(Stored data entries)
══════════
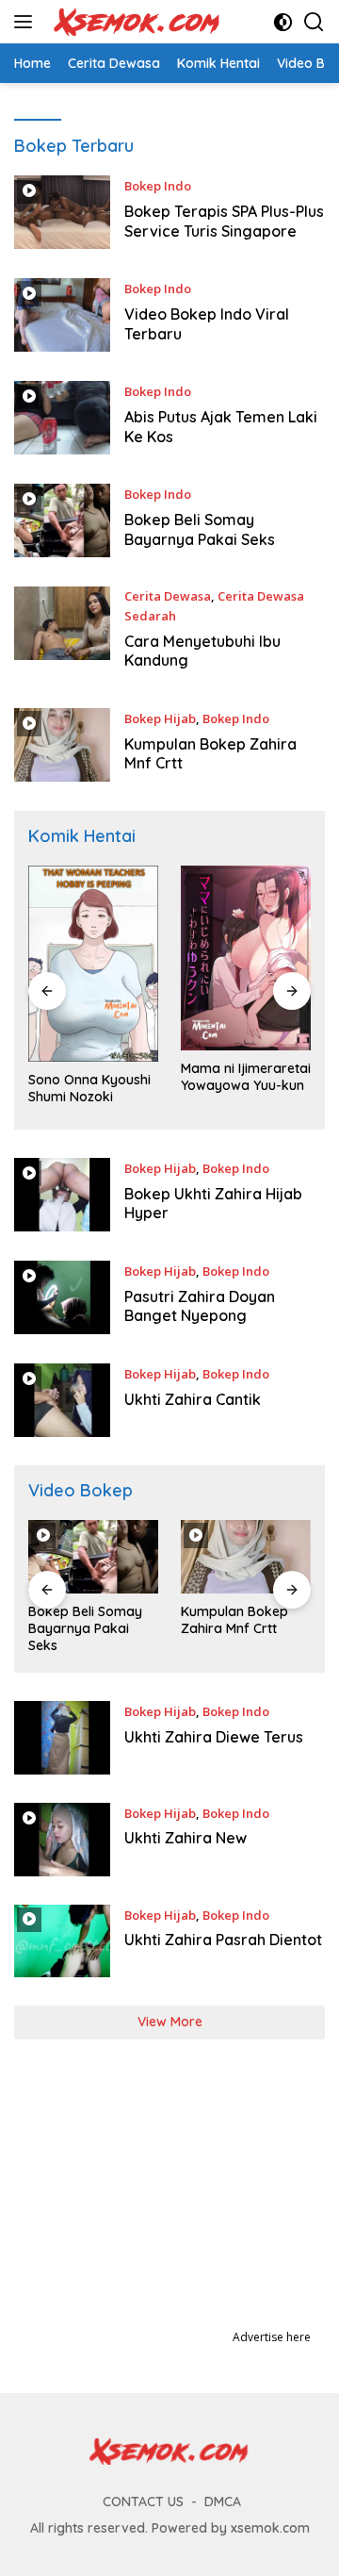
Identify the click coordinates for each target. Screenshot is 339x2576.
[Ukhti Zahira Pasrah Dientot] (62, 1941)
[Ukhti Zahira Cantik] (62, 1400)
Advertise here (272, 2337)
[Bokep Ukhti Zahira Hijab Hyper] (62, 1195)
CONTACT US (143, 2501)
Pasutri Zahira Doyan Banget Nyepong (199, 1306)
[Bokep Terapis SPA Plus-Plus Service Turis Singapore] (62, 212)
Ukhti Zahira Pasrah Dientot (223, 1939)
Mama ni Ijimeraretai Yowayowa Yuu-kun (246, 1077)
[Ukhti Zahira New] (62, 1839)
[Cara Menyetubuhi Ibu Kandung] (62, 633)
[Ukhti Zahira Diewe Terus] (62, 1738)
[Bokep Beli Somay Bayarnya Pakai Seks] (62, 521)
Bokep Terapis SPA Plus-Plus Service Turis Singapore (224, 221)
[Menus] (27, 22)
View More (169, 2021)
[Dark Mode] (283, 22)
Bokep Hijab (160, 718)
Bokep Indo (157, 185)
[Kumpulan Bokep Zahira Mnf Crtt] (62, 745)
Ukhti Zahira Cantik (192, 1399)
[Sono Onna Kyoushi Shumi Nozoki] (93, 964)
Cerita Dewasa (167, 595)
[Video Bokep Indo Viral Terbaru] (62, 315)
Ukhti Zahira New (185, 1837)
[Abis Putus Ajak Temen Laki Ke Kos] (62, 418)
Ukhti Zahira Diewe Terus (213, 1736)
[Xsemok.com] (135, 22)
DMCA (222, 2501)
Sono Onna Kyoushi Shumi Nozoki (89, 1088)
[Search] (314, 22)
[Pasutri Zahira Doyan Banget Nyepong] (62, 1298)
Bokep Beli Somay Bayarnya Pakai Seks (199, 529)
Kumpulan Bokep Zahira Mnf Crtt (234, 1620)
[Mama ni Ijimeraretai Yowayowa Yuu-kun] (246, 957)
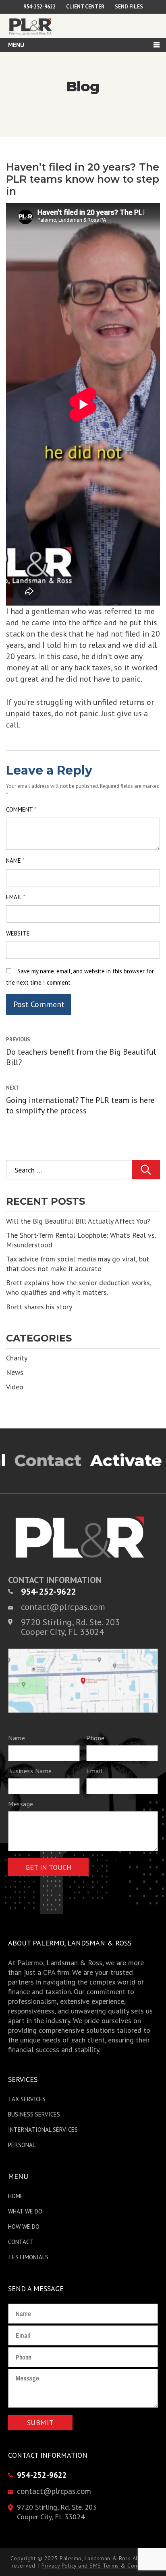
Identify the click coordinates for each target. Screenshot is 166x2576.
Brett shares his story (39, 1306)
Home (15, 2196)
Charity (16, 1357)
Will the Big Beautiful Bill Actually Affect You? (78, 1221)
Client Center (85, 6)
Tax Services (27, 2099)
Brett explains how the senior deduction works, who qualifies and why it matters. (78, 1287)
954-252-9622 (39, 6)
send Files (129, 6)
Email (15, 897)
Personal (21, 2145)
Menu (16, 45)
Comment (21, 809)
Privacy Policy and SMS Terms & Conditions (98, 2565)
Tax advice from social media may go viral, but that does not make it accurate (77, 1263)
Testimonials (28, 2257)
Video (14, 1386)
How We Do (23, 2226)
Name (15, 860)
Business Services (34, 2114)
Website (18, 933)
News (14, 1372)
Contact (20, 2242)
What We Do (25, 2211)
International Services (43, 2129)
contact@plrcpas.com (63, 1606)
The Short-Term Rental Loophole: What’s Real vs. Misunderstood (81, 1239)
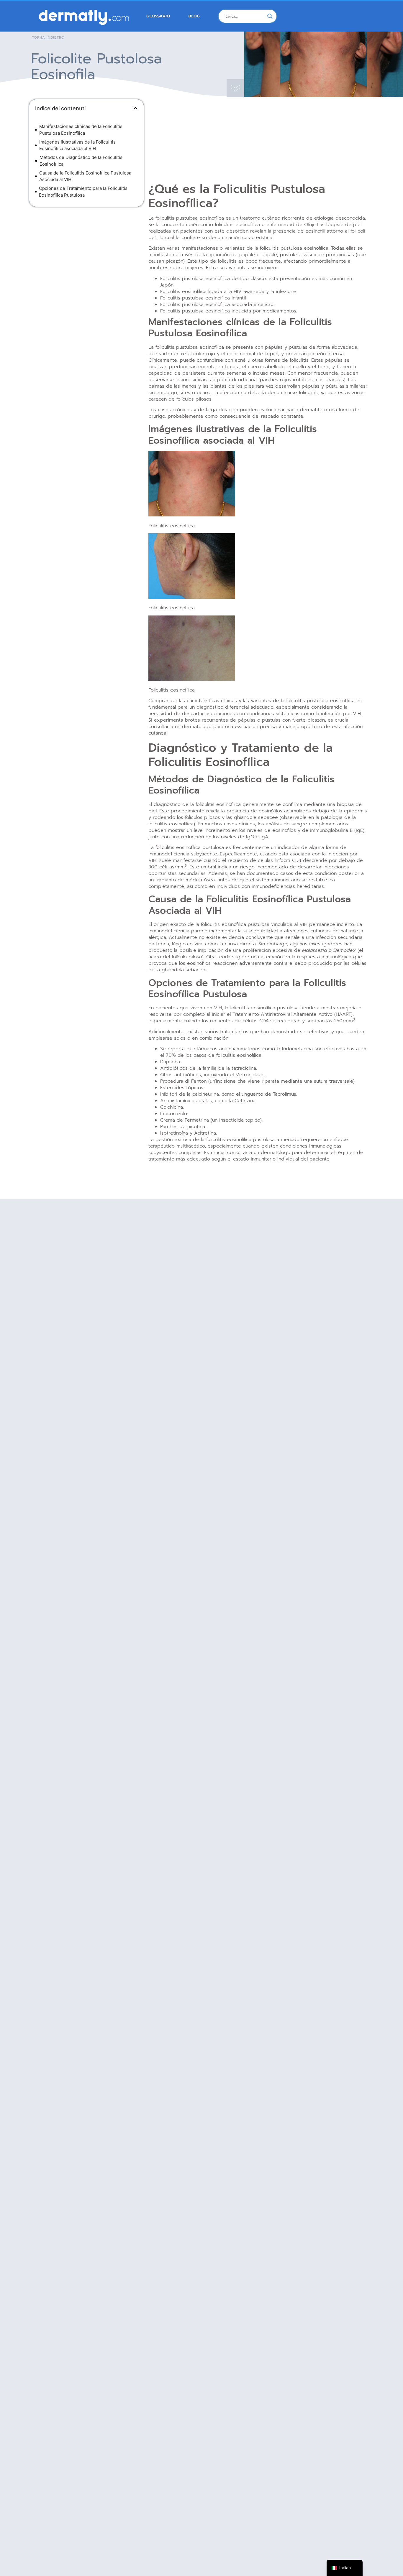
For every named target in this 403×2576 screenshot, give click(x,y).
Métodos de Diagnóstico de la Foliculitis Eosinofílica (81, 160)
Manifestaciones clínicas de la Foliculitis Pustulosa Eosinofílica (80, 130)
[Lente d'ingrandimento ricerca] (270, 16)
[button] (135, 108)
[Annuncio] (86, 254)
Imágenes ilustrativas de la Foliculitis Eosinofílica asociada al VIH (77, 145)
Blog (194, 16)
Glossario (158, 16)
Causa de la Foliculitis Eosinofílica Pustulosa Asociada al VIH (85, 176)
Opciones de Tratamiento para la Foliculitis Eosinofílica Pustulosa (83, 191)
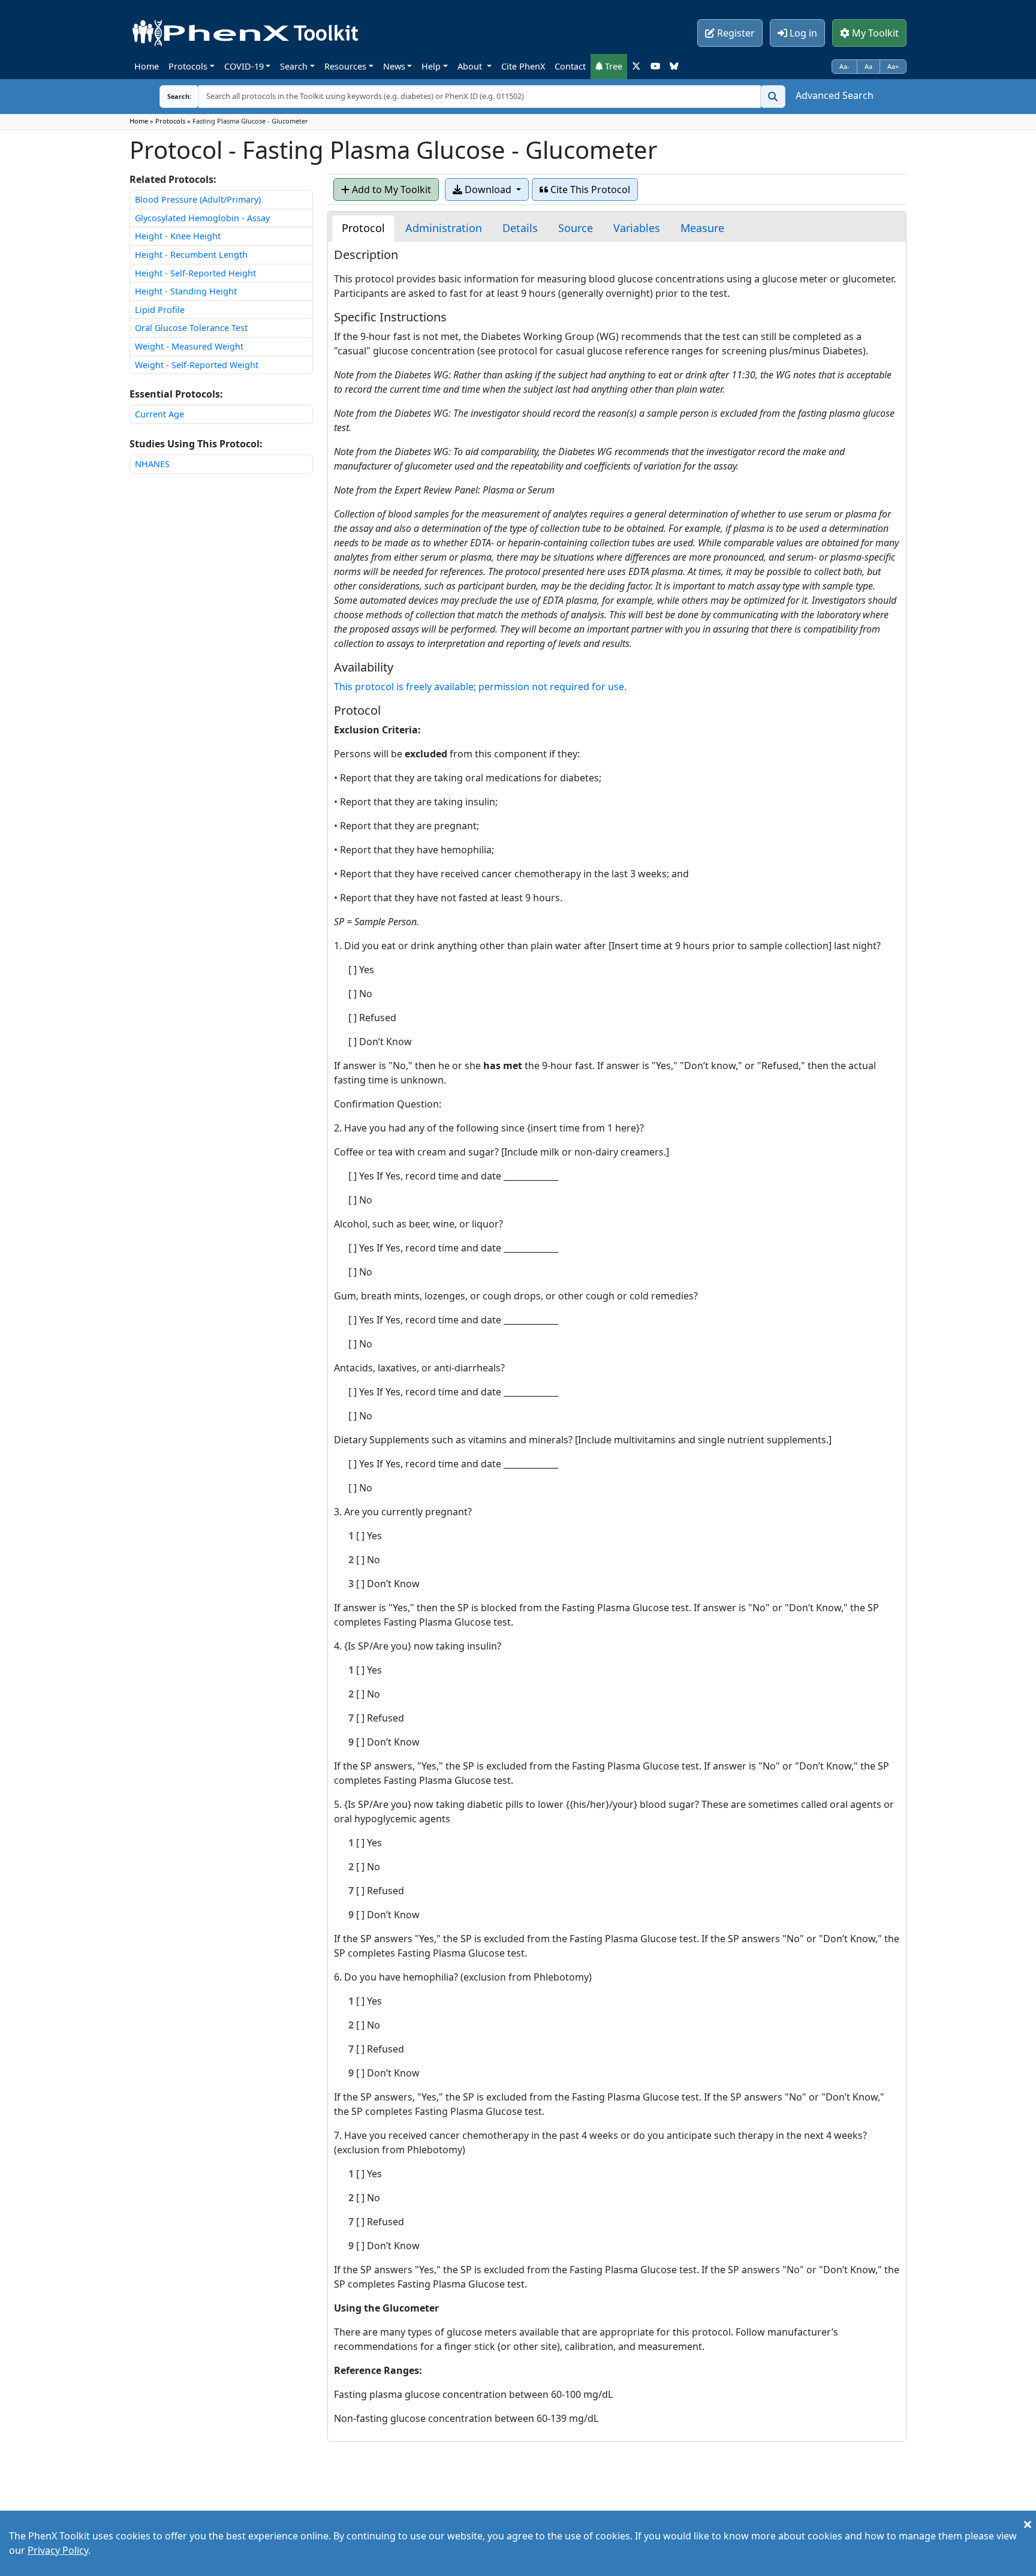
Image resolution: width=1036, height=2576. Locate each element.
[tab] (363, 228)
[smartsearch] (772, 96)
══════════
Find every line of the data that includes the string "Singapore". Copy each of those lines.

**Task response**
[Bokep Terapis SPA Plus-Plus Service Turis Singapore] (62, 212)
Bokep Terapis SPA Plus-Plus Service Turis Singapore (224, 221)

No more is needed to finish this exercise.